### TASK OBJECTIVE:
Reproduce, character for character, the lines of the material that begin with the line containing "How do I perform: Confirm" and continue through the line containing "click(587, 592)", including both.

[Start SOURCE MATERIAL]

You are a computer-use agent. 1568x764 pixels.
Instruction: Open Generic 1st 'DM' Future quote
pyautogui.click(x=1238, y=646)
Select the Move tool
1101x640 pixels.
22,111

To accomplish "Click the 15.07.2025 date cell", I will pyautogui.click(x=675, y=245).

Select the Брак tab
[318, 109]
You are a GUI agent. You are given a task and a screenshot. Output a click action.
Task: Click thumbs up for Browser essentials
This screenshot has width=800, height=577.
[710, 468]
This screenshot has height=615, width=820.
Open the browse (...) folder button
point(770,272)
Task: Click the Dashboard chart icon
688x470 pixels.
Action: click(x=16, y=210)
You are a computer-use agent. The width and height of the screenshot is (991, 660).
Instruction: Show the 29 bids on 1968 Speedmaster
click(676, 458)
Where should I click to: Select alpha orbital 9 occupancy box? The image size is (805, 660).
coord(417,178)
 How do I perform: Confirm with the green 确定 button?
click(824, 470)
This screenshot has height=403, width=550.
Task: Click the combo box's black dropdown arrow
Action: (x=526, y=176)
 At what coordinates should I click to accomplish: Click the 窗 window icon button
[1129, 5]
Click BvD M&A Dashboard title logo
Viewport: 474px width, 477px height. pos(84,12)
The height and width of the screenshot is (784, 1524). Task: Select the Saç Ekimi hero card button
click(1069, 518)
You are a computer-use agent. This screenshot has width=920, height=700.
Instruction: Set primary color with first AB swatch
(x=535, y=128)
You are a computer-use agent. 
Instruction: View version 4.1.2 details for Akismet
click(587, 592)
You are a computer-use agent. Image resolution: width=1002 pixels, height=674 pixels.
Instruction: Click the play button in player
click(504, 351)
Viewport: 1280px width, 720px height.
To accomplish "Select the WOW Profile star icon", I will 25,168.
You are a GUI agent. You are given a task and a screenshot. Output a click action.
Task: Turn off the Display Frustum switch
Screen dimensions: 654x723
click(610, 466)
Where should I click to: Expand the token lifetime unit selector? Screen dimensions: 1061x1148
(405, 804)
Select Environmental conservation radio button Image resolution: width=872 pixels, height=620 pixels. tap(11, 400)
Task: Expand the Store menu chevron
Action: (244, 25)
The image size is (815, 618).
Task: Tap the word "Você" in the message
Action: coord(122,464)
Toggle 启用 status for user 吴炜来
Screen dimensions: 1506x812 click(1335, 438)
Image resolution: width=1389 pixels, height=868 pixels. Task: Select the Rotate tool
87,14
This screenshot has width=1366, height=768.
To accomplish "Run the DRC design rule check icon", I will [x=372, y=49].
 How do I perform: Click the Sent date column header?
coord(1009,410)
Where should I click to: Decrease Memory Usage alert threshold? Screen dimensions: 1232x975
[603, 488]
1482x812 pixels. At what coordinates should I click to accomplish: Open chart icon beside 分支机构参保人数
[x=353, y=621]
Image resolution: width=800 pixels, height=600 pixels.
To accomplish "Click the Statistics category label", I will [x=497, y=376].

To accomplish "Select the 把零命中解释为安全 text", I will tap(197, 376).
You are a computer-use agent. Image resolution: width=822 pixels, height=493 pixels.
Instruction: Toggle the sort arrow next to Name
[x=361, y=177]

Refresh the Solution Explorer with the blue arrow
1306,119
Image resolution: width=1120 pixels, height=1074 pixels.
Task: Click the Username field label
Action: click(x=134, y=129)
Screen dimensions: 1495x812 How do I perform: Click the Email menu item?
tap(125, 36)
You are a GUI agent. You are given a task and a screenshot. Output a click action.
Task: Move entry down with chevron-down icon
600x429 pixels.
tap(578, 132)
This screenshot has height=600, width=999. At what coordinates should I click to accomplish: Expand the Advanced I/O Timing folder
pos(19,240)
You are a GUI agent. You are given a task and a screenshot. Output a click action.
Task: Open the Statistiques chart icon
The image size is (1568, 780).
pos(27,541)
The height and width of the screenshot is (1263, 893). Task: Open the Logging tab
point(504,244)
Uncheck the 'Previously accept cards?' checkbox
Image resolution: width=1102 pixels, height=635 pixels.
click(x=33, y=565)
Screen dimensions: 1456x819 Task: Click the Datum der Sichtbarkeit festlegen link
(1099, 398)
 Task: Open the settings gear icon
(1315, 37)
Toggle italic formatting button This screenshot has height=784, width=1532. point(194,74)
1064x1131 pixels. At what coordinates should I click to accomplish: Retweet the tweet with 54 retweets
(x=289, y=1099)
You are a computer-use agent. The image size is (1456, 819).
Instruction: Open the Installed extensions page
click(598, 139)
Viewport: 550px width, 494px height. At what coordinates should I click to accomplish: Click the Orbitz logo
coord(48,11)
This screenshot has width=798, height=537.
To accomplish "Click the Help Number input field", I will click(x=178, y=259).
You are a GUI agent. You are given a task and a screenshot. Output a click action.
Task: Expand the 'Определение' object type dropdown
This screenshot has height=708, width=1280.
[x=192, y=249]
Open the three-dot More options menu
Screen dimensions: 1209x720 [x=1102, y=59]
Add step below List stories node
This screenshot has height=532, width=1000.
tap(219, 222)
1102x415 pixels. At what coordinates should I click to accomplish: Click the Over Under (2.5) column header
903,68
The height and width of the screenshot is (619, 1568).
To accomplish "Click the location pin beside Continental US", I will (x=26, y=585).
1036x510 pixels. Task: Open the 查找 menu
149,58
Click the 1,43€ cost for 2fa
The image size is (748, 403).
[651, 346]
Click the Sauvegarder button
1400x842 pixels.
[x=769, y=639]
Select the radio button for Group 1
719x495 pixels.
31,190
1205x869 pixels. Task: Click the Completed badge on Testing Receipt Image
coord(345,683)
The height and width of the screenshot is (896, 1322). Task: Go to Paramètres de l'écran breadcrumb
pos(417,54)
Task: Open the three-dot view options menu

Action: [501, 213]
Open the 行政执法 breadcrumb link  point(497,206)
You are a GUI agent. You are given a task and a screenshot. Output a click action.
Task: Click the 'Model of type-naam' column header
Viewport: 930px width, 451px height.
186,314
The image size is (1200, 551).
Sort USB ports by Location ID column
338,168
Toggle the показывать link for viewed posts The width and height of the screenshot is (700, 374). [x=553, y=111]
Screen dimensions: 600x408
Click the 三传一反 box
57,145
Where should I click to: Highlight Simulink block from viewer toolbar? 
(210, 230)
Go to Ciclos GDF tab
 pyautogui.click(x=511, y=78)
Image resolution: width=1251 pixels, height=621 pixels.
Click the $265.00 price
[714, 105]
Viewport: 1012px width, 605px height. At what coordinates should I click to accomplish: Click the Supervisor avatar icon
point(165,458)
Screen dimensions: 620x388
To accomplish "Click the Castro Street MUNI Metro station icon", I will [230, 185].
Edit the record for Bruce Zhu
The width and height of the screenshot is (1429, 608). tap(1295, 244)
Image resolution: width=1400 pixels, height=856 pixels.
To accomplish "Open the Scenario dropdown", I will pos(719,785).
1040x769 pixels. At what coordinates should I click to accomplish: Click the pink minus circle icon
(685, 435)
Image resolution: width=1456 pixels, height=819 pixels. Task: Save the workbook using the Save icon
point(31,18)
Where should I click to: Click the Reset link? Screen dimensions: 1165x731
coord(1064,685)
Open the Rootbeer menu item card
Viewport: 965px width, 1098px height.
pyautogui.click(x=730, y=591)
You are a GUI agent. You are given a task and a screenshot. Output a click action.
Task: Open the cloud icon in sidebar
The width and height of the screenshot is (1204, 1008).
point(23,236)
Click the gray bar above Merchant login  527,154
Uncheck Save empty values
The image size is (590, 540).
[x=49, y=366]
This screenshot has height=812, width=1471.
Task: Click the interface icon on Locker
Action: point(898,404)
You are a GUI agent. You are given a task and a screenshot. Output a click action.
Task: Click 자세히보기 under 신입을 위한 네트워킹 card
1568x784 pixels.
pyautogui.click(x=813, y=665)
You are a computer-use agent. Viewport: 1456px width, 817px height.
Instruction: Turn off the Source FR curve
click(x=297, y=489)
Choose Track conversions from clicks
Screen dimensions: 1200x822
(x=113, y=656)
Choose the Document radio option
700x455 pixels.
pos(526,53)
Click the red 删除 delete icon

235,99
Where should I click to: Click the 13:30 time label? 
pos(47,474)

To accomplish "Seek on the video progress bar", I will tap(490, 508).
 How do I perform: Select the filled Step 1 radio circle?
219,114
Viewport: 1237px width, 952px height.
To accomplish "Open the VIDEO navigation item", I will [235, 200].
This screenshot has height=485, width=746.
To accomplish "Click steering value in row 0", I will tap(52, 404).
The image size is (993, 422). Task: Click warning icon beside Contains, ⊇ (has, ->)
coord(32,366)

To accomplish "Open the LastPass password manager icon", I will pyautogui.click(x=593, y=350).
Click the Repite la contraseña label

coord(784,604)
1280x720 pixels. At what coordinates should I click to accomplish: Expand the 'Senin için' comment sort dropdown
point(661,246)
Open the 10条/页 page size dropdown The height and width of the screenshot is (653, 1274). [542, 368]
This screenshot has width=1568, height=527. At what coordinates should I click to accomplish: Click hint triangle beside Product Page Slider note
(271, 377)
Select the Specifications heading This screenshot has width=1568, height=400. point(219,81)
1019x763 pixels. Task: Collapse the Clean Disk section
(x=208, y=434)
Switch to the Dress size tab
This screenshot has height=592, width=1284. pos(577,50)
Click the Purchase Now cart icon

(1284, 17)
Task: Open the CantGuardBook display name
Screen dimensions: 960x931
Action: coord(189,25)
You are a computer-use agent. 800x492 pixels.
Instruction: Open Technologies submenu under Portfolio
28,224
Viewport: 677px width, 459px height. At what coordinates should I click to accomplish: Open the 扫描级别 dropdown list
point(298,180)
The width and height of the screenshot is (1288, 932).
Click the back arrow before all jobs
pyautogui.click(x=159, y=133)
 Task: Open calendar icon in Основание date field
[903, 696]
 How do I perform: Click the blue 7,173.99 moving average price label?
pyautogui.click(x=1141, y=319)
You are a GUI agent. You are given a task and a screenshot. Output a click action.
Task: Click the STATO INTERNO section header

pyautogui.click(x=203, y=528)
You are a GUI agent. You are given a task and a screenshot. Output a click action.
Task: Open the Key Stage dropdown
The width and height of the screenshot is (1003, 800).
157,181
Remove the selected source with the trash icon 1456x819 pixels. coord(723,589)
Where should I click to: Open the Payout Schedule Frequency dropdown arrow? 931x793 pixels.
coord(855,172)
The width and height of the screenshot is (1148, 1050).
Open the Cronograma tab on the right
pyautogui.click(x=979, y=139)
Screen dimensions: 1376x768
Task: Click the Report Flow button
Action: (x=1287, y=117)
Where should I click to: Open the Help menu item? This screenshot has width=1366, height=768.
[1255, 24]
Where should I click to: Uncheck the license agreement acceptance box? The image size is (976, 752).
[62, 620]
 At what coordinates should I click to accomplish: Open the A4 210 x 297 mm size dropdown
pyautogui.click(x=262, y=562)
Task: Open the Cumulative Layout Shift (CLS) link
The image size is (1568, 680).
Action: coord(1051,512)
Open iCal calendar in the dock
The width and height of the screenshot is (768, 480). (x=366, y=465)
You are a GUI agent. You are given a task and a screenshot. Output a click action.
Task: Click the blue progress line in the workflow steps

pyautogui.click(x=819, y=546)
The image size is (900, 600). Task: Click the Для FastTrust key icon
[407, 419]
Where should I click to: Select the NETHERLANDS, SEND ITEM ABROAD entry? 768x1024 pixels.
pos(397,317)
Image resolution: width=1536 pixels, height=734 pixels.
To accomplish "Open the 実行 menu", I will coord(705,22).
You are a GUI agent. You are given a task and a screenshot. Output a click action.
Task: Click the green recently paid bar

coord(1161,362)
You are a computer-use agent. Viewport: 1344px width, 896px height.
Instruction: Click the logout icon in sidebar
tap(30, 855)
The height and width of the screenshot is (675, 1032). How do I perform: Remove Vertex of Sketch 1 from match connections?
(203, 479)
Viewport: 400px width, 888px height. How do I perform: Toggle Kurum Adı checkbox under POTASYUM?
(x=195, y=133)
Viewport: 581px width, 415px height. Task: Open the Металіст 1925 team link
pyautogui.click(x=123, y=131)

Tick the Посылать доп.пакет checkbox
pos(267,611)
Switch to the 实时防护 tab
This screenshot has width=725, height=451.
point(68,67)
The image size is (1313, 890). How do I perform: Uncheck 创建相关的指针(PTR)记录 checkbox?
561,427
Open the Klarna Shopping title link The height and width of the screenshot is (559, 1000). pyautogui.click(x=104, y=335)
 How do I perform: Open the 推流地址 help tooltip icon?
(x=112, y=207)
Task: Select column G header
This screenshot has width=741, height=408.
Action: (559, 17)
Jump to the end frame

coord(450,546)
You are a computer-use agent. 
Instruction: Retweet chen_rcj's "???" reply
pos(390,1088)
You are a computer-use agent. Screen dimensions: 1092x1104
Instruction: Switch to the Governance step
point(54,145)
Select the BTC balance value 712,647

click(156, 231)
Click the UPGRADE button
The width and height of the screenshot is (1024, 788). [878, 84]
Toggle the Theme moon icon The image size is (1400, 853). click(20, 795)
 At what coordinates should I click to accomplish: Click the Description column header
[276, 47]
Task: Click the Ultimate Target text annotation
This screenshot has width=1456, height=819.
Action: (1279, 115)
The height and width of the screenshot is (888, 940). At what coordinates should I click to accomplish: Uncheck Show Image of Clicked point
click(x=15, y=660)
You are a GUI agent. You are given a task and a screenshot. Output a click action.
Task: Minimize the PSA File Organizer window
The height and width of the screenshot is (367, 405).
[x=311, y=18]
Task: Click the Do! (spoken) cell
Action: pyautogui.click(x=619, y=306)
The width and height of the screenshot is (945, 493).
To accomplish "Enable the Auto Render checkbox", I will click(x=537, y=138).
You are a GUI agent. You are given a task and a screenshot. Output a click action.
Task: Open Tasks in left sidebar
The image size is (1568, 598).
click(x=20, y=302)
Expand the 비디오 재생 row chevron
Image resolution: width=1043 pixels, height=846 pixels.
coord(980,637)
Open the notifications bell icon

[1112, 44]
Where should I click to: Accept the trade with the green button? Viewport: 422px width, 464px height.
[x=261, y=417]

[End SOURCE MATERIAL]

### WORKED ANSWER:
 How do I perform: Confirm with the green 确定 button?
click(824, 470)
This screenshot has height=403, width=550.
Task: Click the combo box's black dropdown arrow
Action: (x=526, y=176)
 At what coordinates should I click to accomplish: Click the 窗 window icon button
[1129, 5]
Click BvD M&A Dashboard title logo
Viewport: 474px width, 477px height. pos(84,12)
The height and width of the screenshot is (784, 1524). Task: Select the Saç Ekimi hero card button
click(1069, 518)
You are a computer-use agent. This screenshot has width=920, height=700.
Instruction: Set primary color with first AB swatch
(x=535, y=128)
You are a computer-use agent. 
Instruction: View version 4.1.2 details for Akismet
click(587, 592)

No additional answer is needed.